Тяжело вздохнув, Добрыня кивнул, соглашаясь.
— Знаю. Слышал.
Они еще долго стояли так, укутанные невесомым покрывалом тьмы, молча прижавшись друг к другу и чутко прислушиваясь к тому, как их сердца вдруг трепетно забились в унисон, пообещав каждому из них нечто большее, чем обыкновенная привязанность или сиюминутная страсть. Испугавшись этого, нового для себя, чувства, Ялика нерешительно отстранилась, уперевшись руками в грудь здоровяка, и попыталась ускользнуть из его объятий, ставших вдруг слишком трепетными, слишком чувственными, слишком желанными, но вместе с тем и какими-то болезненно постыдными. В ответ Добрыня лишь еще крепче прижал ее к себе.

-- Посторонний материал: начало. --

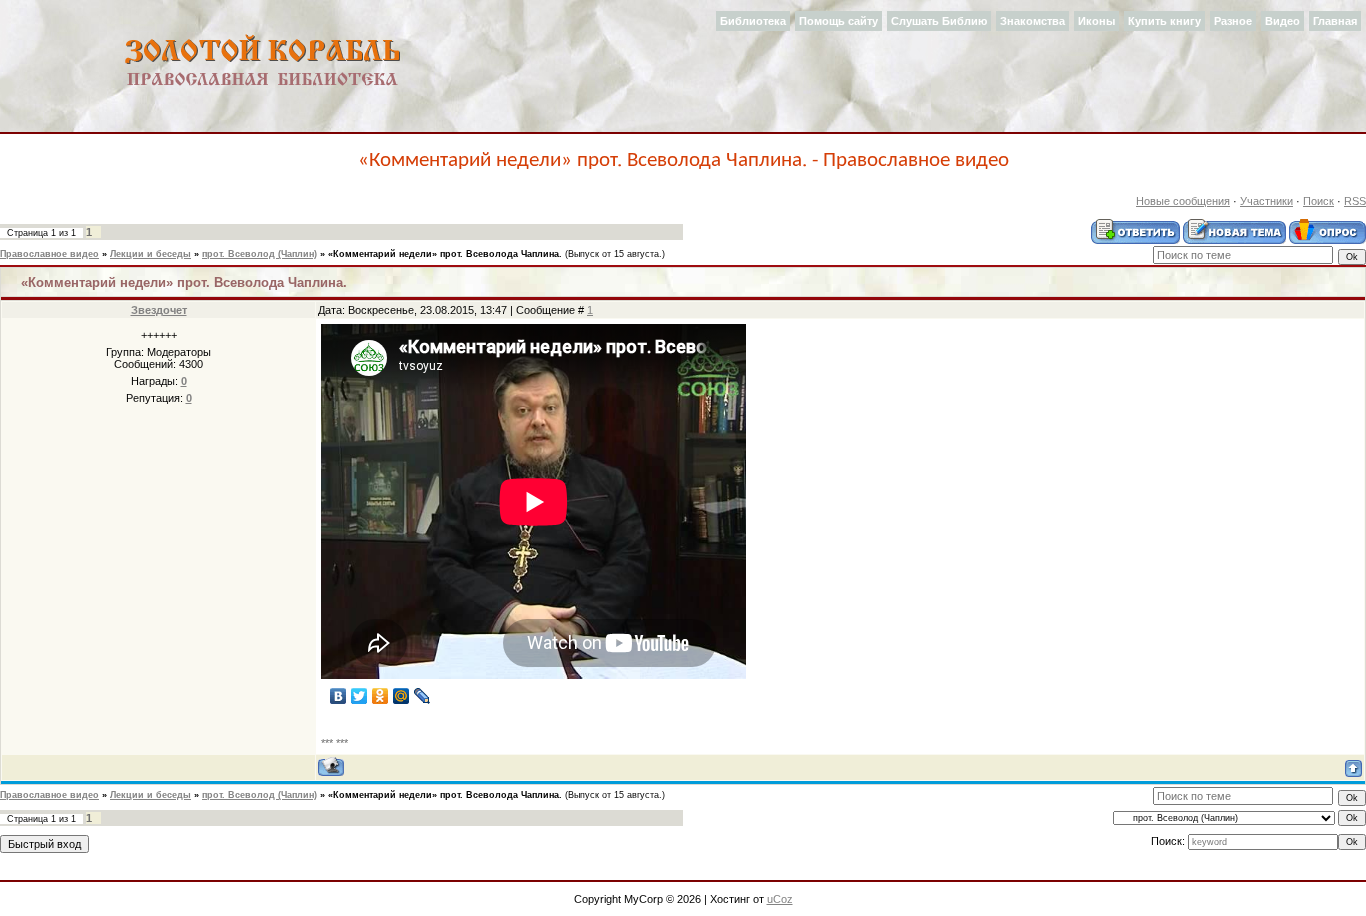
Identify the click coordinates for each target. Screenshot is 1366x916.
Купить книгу (1164, 21)
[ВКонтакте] (338, 696)
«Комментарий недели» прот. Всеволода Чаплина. (445, 254)
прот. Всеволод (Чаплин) (259, 254)
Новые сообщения (1183, 201)
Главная (1335, 21)
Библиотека (753, 21)
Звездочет (159, 310)
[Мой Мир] (401, 696)
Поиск (1318, 201)
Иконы (1096, 21)
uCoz (780, 899)
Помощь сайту (838, 21)
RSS (1355, 201)
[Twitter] (359, 696)
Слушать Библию (939, 21)
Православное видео (49, 254)
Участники (1266, 201)
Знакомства (1032, 21)
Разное (1233, 21)
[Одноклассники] (380, 696)
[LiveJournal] (422, 696)
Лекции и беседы (150, 254)
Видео (1282, 21)
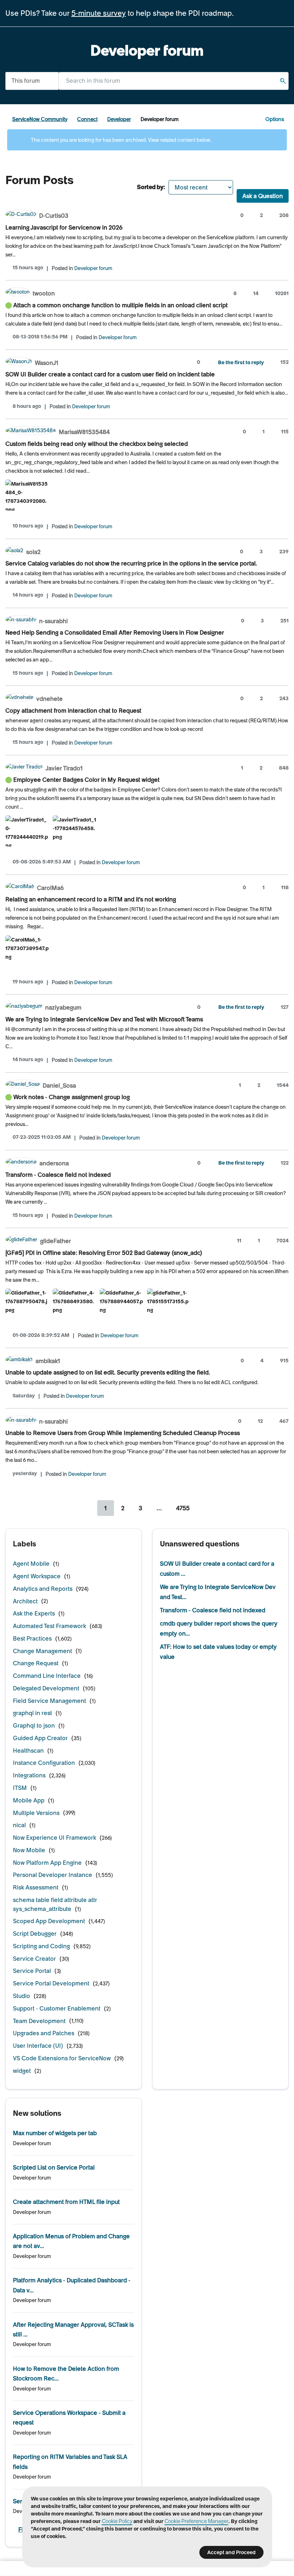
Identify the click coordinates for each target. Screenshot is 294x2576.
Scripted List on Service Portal (54, 2167)
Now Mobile (29, 1850)
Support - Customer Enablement (56, 2008)
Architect (25, 1601)
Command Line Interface (47, 1675)
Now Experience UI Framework (54, 1837)
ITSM (20, 1787)
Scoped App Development (49, 1921)
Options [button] (274, 119)
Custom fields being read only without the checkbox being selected (96, 443)
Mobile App (28, 1800)
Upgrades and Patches (43, 2033)
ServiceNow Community (39, 119)
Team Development (39, 2020)
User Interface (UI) (38, 2045)
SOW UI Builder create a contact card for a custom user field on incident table (110, 374)
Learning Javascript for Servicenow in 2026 (64, 227)
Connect (87, 119)
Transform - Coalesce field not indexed (58, 1174)
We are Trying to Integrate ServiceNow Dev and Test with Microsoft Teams (104, 1019)
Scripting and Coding (41, 1946)
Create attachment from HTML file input (66, 2201)
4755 (183, 1508)
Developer (119, 119)
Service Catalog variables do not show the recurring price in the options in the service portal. (131, 563)
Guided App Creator (40, 1738)
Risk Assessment (35, 1887)
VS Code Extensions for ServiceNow (62, 2058)
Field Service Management (49, 1700)
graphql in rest (32, 1712)
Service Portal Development (51, 1983)
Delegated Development (46, 1688)
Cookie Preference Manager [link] (196, 2521)
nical (19, 1825)
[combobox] (173, 81)
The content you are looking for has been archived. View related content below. (120, 140)
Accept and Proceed (231, 2552)
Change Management (42, 1651)
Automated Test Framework (49, 1625)
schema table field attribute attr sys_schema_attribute (55, 1904)
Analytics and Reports (42, 1588)
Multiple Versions (36, 1812)
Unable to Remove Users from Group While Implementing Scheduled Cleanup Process (122, 1432)
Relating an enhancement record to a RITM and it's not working (90, 899)
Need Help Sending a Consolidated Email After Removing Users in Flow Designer (114, 632)
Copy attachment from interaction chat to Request (73, 710)
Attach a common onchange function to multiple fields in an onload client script (120, 305)
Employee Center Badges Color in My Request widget (86, 779)
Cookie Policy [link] (117, 2521)
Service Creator (34, 1958)
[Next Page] (206, 1508)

— Может, хватит уже, голубки? — услышали они вдруг недовольное ворчание, безжалостно сорвавшее с них пелену необъяснимо притягательного забытья. Два немигающих кошачьих глаза, пылающих в темноте, будто уголья в печи, ехидно уставились на стыдливо отстранившихся друг от друга людей.
— Митрофанушка, и ты здесь! — обрадовалась ворожея. — Но как? Я ведь думала, тебя Охотник сгубил, или змей этот. А Добрыня, так и вовсе в городе должен быть.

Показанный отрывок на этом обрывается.